Cinler, insanlara musallat olabilir ve çeşitli zararlar verebilirler.
Cinlerin musallatından korunmak için dua ve ayet okumak önemlidir.
Cin Tedavisi:
Cin tedavisi, cinlerin musallat olduğu kişilerden cinleri uzaklaştırmak için yapılan işlemlerdir.
Cin tedavisi için dua, ayet okuma ve rukye gibi yöntemler kullanılır.
Cin tedavisi konusunda uzmanlaşmış kişilere danışmak önemlidir.

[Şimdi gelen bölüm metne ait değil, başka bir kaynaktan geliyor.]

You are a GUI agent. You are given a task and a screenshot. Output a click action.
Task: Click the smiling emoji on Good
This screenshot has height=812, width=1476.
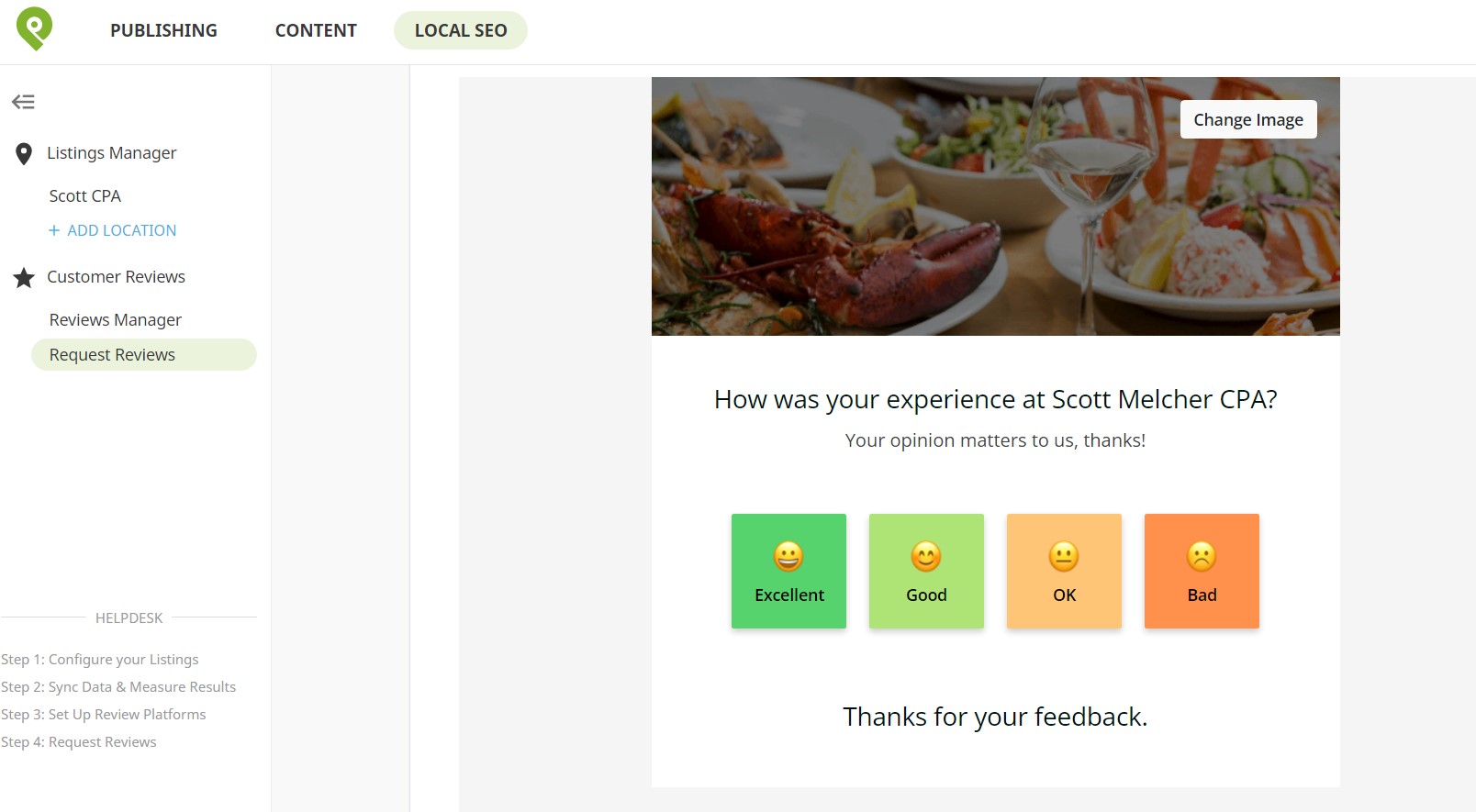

İslam’da sihir, büyüme ve cinlere karşı tedavi konuları, İslam hukukunda ve geleneksel İslam tıbbında belirli prensiplere dayanır. İslam dini, bu tür olaylarda ciddi bir şekilde ele almak ve korumak ve değiştirmek için belirli tedavi yöntemleri önerir.
Kur’an ve Dualar:
İslam’da, Kur’an-ı Kerim’deki bazı ayetler ve dualar, sihir ve kötü güçlere karşı koruma amacıyla kullanılır. Özellikle Felak ve Nas sureleri, bu tür olumsuz bozulmaya karşı devam eder.
Sihir, büyü ve cinlerin varlığı Allah’ın kudretinin bir göstergesidir.
Allah’a güvenen ve dua eden bir kul, sihir, büyü ve cinlerin zararlarından korunabilir.